**Aim of the exercise:** Within the entries below, how many lines carry the word "using"? State the number and stop.

[Records contained in a dataset]
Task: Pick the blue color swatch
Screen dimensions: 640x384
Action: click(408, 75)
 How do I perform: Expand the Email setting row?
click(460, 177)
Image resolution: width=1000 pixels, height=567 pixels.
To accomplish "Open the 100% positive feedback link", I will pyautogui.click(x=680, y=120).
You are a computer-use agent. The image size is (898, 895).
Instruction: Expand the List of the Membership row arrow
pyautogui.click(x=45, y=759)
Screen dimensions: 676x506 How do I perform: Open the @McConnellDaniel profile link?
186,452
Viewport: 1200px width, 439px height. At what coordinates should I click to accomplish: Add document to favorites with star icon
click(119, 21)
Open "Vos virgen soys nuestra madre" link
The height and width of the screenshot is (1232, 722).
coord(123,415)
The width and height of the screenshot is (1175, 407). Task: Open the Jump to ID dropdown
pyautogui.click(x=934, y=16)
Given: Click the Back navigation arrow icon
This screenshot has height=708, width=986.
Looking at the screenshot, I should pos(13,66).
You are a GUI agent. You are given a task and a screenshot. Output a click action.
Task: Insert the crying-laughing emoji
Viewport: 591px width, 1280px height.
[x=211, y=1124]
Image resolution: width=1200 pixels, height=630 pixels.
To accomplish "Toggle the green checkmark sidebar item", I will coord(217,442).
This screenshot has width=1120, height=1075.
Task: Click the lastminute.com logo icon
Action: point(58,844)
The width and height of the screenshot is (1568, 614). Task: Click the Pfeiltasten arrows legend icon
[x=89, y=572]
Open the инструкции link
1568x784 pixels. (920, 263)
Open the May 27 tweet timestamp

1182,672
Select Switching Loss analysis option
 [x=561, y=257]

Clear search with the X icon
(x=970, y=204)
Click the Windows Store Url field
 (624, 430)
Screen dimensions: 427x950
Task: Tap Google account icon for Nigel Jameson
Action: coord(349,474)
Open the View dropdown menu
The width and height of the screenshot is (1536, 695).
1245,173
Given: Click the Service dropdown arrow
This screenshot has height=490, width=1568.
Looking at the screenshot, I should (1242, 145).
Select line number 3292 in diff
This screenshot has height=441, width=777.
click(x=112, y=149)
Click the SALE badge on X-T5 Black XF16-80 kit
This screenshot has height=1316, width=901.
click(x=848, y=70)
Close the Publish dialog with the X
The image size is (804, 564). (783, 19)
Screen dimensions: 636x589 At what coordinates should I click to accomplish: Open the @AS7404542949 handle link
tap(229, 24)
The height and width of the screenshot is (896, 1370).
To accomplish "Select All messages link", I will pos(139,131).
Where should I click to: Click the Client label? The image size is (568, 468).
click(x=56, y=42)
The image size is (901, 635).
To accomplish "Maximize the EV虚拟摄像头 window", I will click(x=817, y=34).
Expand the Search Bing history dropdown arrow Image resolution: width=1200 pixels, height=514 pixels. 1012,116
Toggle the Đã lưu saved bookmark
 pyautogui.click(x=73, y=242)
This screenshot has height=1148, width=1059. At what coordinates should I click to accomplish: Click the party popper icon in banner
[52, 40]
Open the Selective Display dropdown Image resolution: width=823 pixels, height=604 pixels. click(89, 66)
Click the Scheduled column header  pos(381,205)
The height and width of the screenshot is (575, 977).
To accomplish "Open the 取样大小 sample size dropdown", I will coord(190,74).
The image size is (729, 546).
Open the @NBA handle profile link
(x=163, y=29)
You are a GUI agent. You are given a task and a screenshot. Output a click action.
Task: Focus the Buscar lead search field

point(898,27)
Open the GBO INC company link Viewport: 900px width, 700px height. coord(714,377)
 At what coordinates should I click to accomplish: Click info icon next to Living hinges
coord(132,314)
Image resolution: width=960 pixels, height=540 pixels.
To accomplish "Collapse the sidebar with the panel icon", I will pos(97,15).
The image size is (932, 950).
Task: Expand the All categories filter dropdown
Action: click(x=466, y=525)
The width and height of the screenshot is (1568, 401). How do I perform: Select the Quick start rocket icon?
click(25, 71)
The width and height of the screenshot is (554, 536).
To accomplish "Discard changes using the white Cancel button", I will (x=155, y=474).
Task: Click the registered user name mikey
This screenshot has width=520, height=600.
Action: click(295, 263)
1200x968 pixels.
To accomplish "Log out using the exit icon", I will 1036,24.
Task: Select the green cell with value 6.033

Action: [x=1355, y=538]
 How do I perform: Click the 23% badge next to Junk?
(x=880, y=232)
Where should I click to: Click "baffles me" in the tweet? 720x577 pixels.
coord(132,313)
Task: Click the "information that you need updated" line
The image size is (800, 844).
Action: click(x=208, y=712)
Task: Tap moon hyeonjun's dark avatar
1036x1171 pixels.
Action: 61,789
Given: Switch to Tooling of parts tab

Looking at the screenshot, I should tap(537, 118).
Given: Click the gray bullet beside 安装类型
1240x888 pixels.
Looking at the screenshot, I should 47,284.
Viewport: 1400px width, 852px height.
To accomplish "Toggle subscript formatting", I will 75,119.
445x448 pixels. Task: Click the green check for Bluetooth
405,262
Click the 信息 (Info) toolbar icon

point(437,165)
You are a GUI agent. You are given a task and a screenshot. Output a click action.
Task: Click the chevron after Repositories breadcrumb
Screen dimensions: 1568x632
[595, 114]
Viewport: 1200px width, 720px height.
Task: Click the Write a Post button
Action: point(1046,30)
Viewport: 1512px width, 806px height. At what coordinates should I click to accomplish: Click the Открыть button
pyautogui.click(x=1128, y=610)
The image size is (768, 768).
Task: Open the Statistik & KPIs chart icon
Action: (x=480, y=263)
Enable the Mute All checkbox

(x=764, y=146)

**Reply:** 2